Report every line below that carries the word "give".

Dataset content section start

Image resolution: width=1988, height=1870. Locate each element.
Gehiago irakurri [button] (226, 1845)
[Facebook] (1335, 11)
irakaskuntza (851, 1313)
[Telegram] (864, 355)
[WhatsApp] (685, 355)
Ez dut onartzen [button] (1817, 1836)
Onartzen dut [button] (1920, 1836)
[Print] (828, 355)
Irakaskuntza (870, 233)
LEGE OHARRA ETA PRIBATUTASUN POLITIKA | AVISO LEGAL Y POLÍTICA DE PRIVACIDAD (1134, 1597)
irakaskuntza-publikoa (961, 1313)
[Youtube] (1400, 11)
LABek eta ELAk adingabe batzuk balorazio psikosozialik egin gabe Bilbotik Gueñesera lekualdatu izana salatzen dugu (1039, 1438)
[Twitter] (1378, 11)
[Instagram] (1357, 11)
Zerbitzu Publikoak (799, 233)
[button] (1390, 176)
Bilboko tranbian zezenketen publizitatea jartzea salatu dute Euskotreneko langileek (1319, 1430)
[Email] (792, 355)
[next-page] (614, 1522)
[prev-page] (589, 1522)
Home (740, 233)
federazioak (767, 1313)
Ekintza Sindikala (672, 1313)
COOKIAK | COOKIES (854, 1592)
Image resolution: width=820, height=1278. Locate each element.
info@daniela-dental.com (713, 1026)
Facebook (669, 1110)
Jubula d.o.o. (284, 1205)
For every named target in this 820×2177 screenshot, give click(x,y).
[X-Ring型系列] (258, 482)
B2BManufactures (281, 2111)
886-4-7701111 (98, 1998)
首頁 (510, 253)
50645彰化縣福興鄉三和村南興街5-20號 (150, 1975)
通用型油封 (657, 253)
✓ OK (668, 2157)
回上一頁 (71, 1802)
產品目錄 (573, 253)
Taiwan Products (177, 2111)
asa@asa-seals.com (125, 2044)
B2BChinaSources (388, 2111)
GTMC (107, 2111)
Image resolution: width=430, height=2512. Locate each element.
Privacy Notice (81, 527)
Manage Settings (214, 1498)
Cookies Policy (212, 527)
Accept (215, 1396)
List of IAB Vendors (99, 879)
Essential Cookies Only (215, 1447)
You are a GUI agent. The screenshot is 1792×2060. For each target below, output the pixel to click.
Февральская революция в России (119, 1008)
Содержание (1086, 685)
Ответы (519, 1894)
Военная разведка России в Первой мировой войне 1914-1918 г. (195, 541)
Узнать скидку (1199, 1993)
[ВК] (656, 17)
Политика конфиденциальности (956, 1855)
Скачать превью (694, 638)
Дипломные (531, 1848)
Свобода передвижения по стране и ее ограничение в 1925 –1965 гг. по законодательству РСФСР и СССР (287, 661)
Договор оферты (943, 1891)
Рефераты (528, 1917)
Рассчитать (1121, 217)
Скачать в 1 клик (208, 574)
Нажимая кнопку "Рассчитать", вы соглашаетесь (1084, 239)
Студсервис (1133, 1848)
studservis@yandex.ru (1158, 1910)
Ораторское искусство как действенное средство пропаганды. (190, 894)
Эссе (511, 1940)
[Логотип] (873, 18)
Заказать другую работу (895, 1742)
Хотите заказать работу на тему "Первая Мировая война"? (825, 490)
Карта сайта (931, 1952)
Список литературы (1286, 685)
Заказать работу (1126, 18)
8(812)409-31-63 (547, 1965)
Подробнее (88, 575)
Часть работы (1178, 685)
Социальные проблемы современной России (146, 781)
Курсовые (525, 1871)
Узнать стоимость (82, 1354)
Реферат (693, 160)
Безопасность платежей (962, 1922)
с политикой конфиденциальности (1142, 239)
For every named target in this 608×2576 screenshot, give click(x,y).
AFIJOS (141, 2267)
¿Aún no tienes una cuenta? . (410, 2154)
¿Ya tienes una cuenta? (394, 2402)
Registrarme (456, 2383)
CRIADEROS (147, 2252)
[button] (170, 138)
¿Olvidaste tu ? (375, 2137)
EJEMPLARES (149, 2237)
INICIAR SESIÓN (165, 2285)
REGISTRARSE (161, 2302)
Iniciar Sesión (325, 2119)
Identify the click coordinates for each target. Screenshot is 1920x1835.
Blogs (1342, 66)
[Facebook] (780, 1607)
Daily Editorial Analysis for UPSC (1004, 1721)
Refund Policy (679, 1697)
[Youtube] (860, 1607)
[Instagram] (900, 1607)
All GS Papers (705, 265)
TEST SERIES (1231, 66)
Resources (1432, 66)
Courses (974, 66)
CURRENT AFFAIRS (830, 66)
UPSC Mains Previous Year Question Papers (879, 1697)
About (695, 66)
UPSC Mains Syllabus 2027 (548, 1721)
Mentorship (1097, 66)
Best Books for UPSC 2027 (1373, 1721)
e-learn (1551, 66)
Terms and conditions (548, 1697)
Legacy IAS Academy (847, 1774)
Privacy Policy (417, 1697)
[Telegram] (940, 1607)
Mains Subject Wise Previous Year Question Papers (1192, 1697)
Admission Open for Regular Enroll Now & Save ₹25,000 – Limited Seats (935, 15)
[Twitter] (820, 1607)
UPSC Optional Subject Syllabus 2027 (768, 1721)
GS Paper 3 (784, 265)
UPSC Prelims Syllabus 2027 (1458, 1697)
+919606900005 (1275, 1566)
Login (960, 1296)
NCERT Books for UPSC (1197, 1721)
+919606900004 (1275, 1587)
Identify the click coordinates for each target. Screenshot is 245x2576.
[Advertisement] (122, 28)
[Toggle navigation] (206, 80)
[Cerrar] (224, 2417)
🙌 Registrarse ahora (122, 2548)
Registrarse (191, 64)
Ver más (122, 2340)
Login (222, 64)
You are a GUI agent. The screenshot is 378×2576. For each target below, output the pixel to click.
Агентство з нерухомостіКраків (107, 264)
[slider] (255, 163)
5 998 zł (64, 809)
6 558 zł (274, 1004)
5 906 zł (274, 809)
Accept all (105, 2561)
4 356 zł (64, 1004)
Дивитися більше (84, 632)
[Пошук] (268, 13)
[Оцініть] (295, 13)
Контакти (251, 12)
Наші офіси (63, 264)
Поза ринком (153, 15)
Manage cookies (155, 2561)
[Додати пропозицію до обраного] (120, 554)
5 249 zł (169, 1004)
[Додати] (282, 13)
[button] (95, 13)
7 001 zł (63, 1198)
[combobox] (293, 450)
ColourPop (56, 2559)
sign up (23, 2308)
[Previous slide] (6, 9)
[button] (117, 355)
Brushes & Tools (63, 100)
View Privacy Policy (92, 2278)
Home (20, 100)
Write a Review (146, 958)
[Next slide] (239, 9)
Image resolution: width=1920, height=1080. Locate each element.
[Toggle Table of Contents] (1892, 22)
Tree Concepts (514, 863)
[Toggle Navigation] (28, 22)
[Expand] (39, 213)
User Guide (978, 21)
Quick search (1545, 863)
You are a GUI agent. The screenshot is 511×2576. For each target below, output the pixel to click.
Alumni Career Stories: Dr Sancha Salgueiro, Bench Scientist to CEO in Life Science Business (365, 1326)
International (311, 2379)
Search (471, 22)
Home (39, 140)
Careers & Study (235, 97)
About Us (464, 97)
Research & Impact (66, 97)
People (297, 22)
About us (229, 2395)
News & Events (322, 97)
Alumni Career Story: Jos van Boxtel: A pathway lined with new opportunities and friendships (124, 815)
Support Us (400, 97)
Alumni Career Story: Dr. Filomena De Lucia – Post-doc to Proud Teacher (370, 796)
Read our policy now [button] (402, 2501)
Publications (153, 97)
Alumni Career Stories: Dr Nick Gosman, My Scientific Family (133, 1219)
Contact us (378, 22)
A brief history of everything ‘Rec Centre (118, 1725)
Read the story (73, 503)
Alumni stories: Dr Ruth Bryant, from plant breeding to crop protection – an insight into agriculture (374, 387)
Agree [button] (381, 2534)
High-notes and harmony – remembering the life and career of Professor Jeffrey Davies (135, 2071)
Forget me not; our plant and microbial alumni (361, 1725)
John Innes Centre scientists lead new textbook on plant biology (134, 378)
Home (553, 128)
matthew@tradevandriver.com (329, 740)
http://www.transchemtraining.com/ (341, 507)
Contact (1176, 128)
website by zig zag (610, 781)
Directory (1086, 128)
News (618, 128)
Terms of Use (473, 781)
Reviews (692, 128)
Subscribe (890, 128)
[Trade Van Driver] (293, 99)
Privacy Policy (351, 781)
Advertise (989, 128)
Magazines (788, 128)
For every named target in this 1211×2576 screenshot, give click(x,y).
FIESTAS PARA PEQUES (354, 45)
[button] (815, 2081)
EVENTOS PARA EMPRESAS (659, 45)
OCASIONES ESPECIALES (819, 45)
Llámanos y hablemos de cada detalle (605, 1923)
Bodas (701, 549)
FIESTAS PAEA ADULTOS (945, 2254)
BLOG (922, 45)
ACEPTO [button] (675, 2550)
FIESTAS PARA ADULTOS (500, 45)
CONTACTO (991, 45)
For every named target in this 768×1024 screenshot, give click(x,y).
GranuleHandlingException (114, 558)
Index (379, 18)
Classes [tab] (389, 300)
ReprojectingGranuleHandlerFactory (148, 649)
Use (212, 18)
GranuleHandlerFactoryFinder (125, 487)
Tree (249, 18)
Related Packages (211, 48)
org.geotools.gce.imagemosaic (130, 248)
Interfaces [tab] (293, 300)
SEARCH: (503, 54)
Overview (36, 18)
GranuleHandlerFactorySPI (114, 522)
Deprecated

Dataset content section end

Output for this exercise:
For every named target in this 820×2177 screenshot, give click(x,y).
For every named target in this 608×2576 screenshot, give click(x,y).
For every named target in this 1211×2576 screenshot, give click(x,y).
For every named target in this 768×1024 screenshot, give click(x,y).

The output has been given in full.